Biliary tract exploration through LHD orifice after LLH is a safe and effective treatment for selected patients with LSH, with an advantage over the T-tube drainage in the field of operative time, the incidence of electrolyte imbalance, recovery of gastrointestinal function, and postoperative hospital stay.
腹腔镜左半肝切除术(LLH)和额外胆道探查是治疗左肝内胆管结石(LSH)合并肝外胆管结石的有效方法。尽管通过胆总管(CBD)切开进行胆道探查已被广泛接受,但在 LLH 后经左肝管(LHD)开口进行胆道探查的安全性和有效性仍存在争议。

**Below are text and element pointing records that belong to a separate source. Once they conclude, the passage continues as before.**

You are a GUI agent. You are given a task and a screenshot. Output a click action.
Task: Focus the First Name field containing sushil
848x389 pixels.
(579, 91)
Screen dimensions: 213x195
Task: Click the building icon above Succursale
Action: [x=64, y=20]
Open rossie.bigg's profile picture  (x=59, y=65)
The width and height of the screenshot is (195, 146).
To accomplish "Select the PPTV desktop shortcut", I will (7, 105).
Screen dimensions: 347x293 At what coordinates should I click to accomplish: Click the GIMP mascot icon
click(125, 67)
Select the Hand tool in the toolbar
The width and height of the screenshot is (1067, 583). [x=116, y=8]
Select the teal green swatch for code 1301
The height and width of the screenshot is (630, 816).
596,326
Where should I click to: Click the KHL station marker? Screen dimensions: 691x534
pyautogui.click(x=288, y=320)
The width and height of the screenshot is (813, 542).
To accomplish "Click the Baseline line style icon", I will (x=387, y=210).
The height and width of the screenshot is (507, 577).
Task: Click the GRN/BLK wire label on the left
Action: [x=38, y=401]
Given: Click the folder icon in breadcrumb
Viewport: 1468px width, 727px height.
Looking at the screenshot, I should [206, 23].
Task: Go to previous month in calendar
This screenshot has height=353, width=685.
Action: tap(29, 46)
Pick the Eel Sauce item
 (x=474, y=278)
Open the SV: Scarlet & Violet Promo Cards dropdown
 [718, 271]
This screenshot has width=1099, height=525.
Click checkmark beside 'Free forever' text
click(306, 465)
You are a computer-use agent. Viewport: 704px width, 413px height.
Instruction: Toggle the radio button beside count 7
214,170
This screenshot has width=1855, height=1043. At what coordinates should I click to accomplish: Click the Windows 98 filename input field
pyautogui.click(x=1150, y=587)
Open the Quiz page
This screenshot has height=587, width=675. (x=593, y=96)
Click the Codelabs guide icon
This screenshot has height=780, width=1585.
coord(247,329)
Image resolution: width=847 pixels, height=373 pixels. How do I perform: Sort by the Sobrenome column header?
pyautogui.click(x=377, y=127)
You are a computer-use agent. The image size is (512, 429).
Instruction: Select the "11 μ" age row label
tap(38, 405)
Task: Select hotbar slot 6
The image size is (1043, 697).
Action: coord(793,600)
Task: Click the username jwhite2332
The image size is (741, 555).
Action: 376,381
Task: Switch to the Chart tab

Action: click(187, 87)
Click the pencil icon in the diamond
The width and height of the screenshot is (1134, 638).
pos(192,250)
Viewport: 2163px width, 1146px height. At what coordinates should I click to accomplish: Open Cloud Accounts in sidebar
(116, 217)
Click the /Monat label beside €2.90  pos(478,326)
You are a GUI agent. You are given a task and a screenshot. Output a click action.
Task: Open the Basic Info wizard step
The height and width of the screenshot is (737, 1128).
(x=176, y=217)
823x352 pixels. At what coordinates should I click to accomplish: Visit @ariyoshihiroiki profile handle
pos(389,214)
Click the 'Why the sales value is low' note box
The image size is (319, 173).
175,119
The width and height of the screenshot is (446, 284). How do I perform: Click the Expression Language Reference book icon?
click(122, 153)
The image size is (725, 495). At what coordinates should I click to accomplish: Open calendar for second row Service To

本研究回顾性分析了 2014 年 4 月至 2021 年 9 月在我院接受 LLH 和胆道探查的 144 例 LSH 患者的临床资料。将患者分为 3 组:LHD 组(n=67)、CBD/T 管组(n=58)和 CBD/PC 组(n=19)。回顾性分析患者的一般资料、术中及术后结果。
与 CBD/T 管组相比,LHD 组的手术时间(202.8±42.2 比 232.7±47.5 min,P=0.000)、首次排气时间(2.3±0.5 比 2.9±0.7 d,P=0.000)和术后住院时间(7.5±2.1 比 9.8±5.2 d,P=0.001)更短。LHD 组的取石时间明显长于 CBD/T 管组(33.6±7.3 比 29.0±6.3 min,P=0.000)和 CBD/PC 组(33.6±7.3 比 28.7±3.7 min,P=0.006)。3 组患者术中出血量、输血率、初次结石清除率及结石复发率差异均无统计学意义(均 P>0.05)。LHD 组电解质失衡发生率低于 CBD/T 管组(3.0%比 19.0%,P=0.004),但与 CBD/PC 组相当(P>0.05)。胆道探查方式(比值比:5.43,95%置信区间:0.04-0.95,P=0.032)是电解质失衡的独立预测因素。3 组均无再次手术和死亡病例。3 组中转开腹率相当(1.5%比 1.7%比 0,均 P>0.05)。结石复发率差异无统计学意义(1.5%比 3.4%比 0,均 P>0.05)。
LLH 后经 LHD 开口进行胆道探查是治疗 LSH 的一种安全有效的方法,与 T 管引流相比,该方法具有手术时间、电解质失衡发生率、胃肠功能恢复和术后住院时间方面的优势。